The TripleBlind Solution allows data users to perform the same operations on data as they normally would, without having to “see”, copy, or store any data. This involves using one-way encryption, which is like locking up the data and throwing away the key: mathematically impossible to reverse. Due to the way these operations are carried out on one-way encrypted data, our solution allows data owners full Digital Rights Management (DRM) over how their data is used on a granular, per-use level.

Since any AI or analytic code can be run on this one-way encrypted data, the output is identical to running code on raw data, without putting privacy at risk.
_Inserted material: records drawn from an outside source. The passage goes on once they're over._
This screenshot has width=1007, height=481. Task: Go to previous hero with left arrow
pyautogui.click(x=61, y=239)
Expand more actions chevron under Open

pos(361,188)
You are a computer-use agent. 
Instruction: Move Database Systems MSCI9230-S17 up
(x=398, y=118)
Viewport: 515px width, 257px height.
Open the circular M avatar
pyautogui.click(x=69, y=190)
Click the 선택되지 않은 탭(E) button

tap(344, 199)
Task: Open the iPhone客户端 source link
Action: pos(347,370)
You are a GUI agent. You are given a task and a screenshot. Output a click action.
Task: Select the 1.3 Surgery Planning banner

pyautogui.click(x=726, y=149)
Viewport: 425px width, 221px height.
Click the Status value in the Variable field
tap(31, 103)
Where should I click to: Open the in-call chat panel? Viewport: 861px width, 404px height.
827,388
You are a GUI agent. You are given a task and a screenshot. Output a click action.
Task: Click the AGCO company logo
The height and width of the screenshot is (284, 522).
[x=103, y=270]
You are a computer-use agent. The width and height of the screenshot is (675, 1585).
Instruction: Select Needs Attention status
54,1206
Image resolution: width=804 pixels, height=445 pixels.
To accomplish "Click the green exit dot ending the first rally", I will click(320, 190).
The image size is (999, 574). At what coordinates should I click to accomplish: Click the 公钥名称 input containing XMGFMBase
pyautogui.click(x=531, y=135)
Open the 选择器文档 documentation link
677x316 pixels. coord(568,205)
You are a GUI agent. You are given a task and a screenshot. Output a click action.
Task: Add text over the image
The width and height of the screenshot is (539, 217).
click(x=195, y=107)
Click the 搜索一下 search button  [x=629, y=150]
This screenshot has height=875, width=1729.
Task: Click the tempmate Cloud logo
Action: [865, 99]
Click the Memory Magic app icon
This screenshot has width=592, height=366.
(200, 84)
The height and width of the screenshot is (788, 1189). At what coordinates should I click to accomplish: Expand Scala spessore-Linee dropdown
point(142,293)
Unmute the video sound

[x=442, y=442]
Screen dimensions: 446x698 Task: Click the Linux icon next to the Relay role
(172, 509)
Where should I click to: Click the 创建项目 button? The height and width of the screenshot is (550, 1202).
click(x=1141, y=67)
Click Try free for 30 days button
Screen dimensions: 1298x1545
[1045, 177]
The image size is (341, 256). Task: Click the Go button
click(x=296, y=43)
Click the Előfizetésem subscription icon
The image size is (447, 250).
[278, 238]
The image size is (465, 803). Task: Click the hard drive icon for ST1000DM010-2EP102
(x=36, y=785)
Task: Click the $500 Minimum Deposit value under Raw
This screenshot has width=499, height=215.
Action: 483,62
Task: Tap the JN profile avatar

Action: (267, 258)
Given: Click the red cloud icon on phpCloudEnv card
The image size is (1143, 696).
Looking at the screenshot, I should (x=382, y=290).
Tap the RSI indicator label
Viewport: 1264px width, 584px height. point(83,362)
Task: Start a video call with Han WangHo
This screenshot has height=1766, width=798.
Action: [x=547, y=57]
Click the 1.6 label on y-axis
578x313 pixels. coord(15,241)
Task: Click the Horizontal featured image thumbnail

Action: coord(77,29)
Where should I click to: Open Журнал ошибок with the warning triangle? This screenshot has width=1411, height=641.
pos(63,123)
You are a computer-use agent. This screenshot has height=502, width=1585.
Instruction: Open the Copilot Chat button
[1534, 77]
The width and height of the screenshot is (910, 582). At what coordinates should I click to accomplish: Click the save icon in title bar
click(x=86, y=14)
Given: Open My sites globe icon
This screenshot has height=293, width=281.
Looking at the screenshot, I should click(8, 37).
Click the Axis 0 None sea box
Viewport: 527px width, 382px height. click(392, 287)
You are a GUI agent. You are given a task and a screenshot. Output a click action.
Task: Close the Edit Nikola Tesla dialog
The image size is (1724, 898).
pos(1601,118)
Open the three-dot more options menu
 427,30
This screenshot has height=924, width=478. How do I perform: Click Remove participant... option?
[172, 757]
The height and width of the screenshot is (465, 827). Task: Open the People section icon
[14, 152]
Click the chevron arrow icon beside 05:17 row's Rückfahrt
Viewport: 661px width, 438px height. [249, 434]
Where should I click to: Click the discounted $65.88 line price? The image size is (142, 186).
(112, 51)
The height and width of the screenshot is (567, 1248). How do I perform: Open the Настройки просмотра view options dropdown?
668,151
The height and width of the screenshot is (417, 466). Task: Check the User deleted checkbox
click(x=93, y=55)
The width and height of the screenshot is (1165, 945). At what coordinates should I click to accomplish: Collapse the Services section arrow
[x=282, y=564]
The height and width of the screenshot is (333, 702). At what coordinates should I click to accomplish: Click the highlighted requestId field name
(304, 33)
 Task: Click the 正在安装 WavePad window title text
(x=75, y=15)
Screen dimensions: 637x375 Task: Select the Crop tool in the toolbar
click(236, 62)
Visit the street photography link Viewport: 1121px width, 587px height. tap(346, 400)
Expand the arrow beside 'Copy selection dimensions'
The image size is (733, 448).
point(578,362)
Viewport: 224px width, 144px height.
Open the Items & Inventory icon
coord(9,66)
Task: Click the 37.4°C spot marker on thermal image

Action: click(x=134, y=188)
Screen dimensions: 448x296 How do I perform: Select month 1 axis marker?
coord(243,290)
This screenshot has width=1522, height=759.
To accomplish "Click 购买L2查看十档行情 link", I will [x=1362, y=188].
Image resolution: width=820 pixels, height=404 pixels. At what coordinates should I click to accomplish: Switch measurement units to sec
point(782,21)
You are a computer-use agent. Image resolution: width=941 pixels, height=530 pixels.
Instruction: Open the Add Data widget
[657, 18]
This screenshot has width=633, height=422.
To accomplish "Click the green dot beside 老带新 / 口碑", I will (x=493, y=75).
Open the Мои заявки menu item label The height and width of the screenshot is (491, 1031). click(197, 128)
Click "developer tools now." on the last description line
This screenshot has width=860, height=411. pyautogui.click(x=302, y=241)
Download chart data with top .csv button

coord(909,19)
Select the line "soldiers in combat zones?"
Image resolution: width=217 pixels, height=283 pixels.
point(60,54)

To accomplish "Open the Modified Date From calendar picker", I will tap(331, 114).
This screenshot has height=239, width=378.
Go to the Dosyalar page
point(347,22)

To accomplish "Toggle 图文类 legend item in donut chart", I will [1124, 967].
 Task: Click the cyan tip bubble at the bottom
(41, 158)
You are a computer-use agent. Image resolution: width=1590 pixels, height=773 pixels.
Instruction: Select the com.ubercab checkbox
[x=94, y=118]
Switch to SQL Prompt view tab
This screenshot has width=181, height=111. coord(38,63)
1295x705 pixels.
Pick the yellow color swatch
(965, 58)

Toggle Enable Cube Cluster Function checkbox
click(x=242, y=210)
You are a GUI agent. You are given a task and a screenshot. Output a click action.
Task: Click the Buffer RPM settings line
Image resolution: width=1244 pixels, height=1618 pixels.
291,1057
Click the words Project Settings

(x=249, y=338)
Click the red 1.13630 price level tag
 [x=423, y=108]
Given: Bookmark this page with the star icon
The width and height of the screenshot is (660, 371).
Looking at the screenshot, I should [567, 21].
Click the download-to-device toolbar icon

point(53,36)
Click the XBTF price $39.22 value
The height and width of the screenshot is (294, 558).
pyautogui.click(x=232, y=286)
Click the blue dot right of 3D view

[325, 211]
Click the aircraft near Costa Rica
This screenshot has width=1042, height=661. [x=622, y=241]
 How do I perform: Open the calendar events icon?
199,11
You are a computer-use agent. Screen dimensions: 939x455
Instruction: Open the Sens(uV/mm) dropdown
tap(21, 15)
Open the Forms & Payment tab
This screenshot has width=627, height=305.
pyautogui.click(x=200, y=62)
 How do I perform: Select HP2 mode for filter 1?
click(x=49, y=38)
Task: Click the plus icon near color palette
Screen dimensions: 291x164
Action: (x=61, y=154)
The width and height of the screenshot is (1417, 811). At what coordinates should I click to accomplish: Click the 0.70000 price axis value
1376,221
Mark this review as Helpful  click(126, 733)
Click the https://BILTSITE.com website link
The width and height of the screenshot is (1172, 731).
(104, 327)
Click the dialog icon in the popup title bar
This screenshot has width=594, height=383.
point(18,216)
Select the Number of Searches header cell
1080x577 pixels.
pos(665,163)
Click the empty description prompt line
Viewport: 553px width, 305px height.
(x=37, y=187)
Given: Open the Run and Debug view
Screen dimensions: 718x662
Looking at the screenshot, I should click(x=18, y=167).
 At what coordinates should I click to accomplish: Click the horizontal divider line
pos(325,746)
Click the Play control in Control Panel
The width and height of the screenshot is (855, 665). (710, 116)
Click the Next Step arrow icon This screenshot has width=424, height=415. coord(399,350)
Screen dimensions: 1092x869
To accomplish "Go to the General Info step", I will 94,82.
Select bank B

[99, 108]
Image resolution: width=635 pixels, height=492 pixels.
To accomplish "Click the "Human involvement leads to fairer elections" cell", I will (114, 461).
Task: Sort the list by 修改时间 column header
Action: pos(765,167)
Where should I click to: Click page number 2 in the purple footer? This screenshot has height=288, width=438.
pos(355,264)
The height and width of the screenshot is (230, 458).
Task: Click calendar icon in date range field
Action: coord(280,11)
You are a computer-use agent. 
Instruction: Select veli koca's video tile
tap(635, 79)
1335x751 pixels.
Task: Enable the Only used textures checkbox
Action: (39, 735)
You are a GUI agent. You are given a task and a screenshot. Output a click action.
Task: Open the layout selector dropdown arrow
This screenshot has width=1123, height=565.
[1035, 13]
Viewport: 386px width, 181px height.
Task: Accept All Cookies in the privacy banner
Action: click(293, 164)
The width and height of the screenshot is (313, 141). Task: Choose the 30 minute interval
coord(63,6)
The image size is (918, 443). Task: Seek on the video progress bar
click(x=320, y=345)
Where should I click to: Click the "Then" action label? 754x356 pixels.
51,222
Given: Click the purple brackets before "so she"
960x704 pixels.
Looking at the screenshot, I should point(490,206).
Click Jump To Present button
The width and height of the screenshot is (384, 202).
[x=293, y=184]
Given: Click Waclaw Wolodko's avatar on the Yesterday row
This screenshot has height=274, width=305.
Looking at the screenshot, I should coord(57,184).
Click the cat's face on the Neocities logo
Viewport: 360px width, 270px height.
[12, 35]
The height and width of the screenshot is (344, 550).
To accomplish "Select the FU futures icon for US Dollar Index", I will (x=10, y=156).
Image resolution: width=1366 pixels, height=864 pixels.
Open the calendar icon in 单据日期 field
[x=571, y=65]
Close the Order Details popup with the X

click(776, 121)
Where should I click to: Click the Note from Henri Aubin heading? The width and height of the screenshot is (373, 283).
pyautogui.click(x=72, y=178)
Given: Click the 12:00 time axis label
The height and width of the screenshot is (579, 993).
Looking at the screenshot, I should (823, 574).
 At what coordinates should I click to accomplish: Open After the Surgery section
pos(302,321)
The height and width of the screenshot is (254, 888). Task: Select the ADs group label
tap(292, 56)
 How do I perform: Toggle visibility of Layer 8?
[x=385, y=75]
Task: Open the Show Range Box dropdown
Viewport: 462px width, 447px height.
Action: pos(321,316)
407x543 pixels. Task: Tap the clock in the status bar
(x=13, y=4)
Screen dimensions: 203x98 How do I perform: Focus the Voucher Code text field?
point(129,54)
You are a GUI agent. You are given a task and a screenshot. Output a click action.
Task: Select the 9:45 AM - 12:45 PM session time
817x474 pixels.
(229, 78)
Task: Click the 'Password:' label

This is possible because of the innovations by TripleBlind on best-in-class, privacy-enhancing computation techniques.

Our aim with this technology is to provide tools for organizations to stop wasting valuable time worrying about security or compliance issues around research, freeing you to pursue more creative or ambitious investigations.

Since our solution ensures the safe handling of sensitive data, researchers can use data much more freely. This means you can start analyzing unconventional data points like credit card statements or driving patterns, rather than just MRIs and blood tests.

This adds a new wealth of data into diagnostics, enabling research that could vastly improve quality and effectiveness of patient care, all while maintaining their anonymity. Even though it’s sensitive data, it remains private.

 

Blind to Data, Blind to Processing, and Blind to the Result

TripleBlind allows your data to remain behind your firewall while it is made discoverable and computable by third parties for analysis and ML training.

These innovations build on well-understood principles, such as federated learning and multiparty compute. Our solution unlocks the intellectual property value of data, while preserving privacy and ensuring compliance with HIPAA and GDPR and all data localization laws. Data owners never sacrifice control over sensitive assets.